In what manner are higher forms of consciousness concealed -- as exemplified by the levels of security clearance in some organizations? Are the agents with lower clearance then to be deemed as conscious to a lesser degree compared with those at the highest level? This is implied by the use of "clear" in scientology and the number of degrees in Freemasonry.
Given the cybernetic implications of the operation of an AI, such questions can be reframed in terms of the degree of self-reference with which the human-agent is endowed. Four of these cybernetic orders are discussed separately (Consciously Self-reflexive Global Initiatives, 2007). An interpretation of such distinctions is provided in the discussion of Cadell Last (Towards a Big Historical Understanding of the Symbolic-Imaginary, 2017):
As exemplified by the dramatisation of the Borg Collective, of interest is the extent to which humans "assimilated" as agents can be appropriately understood as "possessed". That sense is emphasized by a phrase commonly featured in asymmetric dramatic encounters: I own you, and don't you forget it. Given the problematic associations of possession, it is useful to recall the continuing recognition given to the process of exorcism, most notably in a religious context.
It is especially provocative to explore the sense in which promotion of universal vaccination can be understood as a kind of quest for possession -- a literal embodiment or incorporation articulated through the script. The agency associated with peer group pressure may be seen in the same light with respect to piercings, tatoos, and genital mutilation. Is vaccination now effectively upheld as a form of "silver bullet" -- a magical response to possession by a virus?

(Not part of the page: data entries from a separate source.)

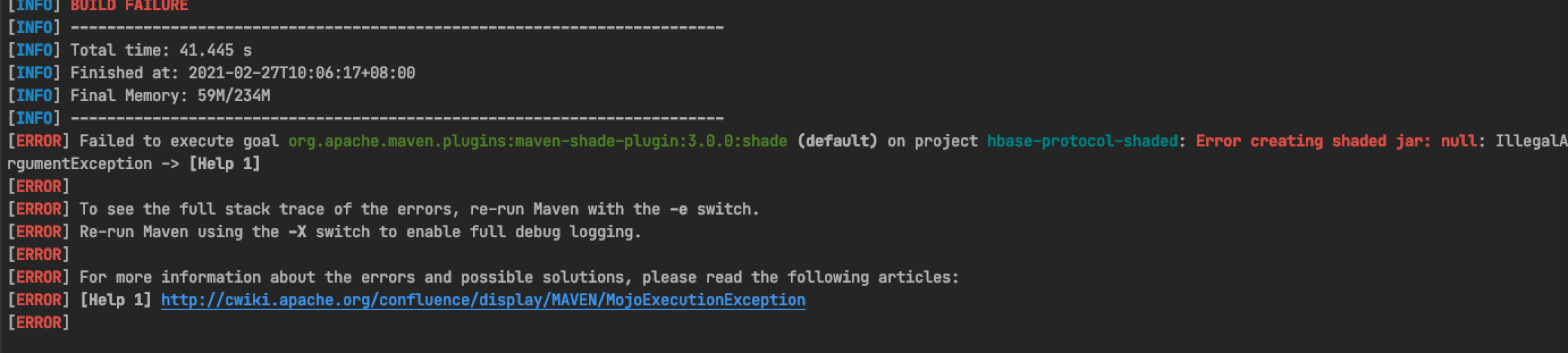1568x353 pixels.
Task: Click the [ERROR] tag before Failed to execute
Action: pos(39,141)
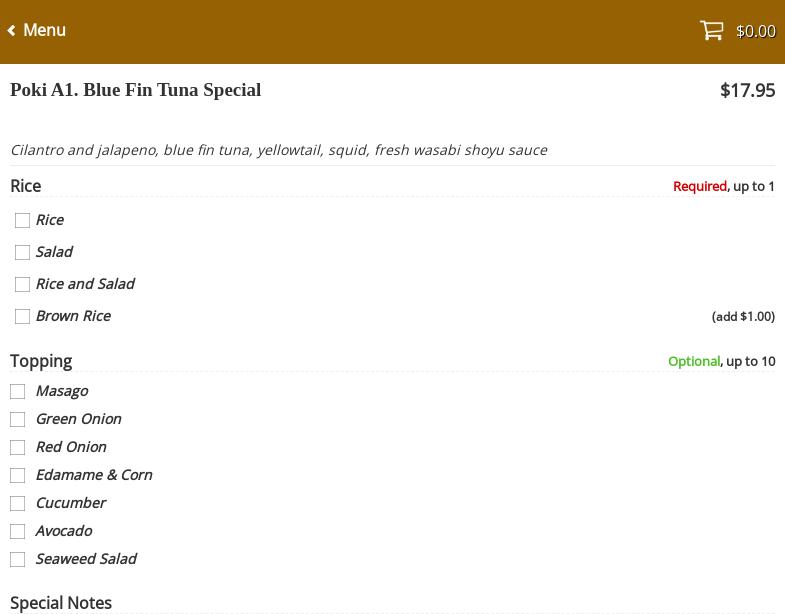Tick the Rice and Salad checkbox
The image size is (785, 614).
(22, 285)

The cult-related implications are helpful with respect to preoccupation with "deprogramming" individuals holding beliefs associated with a controversial belief system. Allegiance to the religious, political, economic, or social group associated with the belief system is thereby purportedly abandoned. To the extent that an individual may be functioning as an agent, this highlights the question: Can an agent be deprogrammed? Should anti-vaxxers be deprogrammed?
Somewhat ironically this evokes questions relating to the above arguments regarding the extended significance of "script" and "scripting". Should they extend to "description", then to be understood as intimately related to deprogramming? This would be consistent with references to the need for "unlearning" and to the problematic consequences of conventional categorization (Definitional Boundary Games and De-signing the 21st Century, 1995; Mark Bonchek, Why the Problem with Learning Is Unlearning, Harvard Business Review, 3 November 2016; Mariana Plata, The Power of Unlearning, Psychology Today, 25 April 2020).
Again however this raises issues regarding the comparability with respect to agency of an AI-governed society and a cult -- especially emphasized by reference to program and programming. What exactly is happening when organizers propose a program to people -- with some implication that as a result of that experience they will have been "programmed"? Use of the term is especially problematic for a society as a whole given the widespread adoption of "educational programs".
To what extent are those who have experienced education through such processes effectively rendered into agents -- as might be especially evident in boot-camp styles of education? Is there a widespread need for "deprogramming" to enable agents to become human again? Should deprogramming anti-vaxxers be understood in this light?